As we tried to come up with a name for the series, it became clearly obvious to us both that it should be called “Marriage of the Lamb” because every Christian marriage is called to be a witness to the marriage of Christ and His bride, the Church. Each of the Scripture reading options point to marriage as it was designed by God to be lived out, based on the central act of love of Christ dying on the Cross.
I think most Christians get this idea of Jesus dying on the Cross as our Saviour and Redeemer. But when you look at that crucifix, do you ever see a bridegroom? It’s not exactly the image we care to depict when it comes to marriage. Yet, that’s exactly what every Christian marriage is meant to be; a bridegroom on the cross and a bride joined in union to her husband through sacrificial love.
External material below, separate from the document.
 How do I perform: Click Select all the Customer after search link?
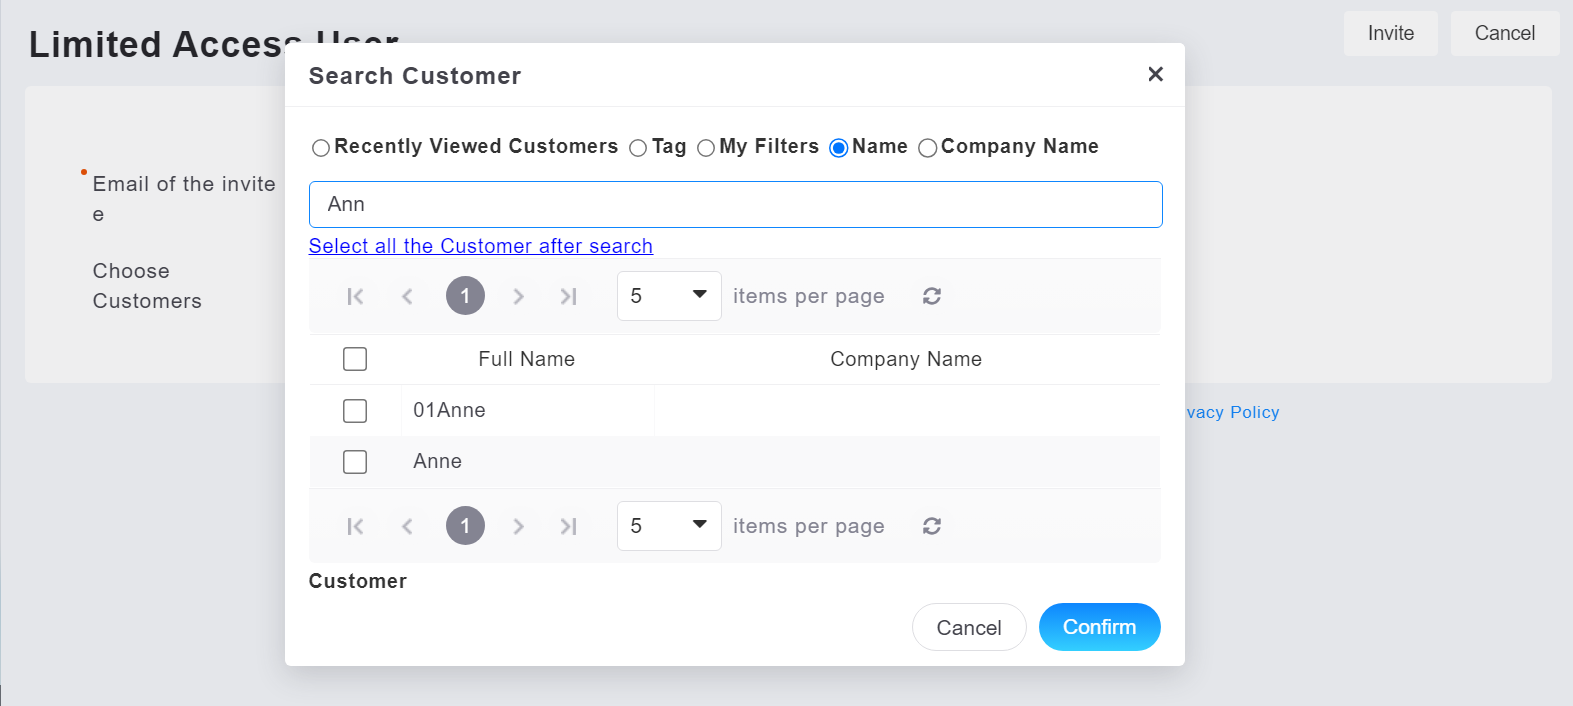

Think about some of the beautiful imagery within the Mass that reveals the wedding ceremony taking place. Jesus is the source of life. Jesus establishes a covenant that is new and everlasting. The Church is His bride. The moment of consecration is the wedding and consummation. The reception of the food of Holy Communion which we consume unites us to Christ. Jesus establishes a covenant that is new and everlasting with His Bride, the Church, which is His mystical body.
This is why a priest is very much a husband and why he is called father. It’s also why a woman will never be a Catholic priest. A husband is a male, a wife is a female. The priest represents Christ, the husband. The laity represent the Church, the wife.
Traditionally, the role of a husband is to be food and drink for his wife. He is provider of the material food and drink that nourishes the physical body, as well as the provider of the spiritual food to nourish the soul of his family by being the spiritual leader. He is also provider of the source of life that makes his wife a mother. He is head of the house because he is the source of life in every way. He must lay down his life daily in love of his wife and family. His wife depends on him for nourishment by the security of his love and devotion. She is in submission to him in that she supports and helps him in this mission of sacrificial love.
These beautiful images are strongly present to us at every Mass and provide an example of love God wishes to share with and through all of us as individual members of the Bride, the Church, as well as in our vocations. And in certain ways, the love of Christ as bridegroom applies to both men and women in the marriage.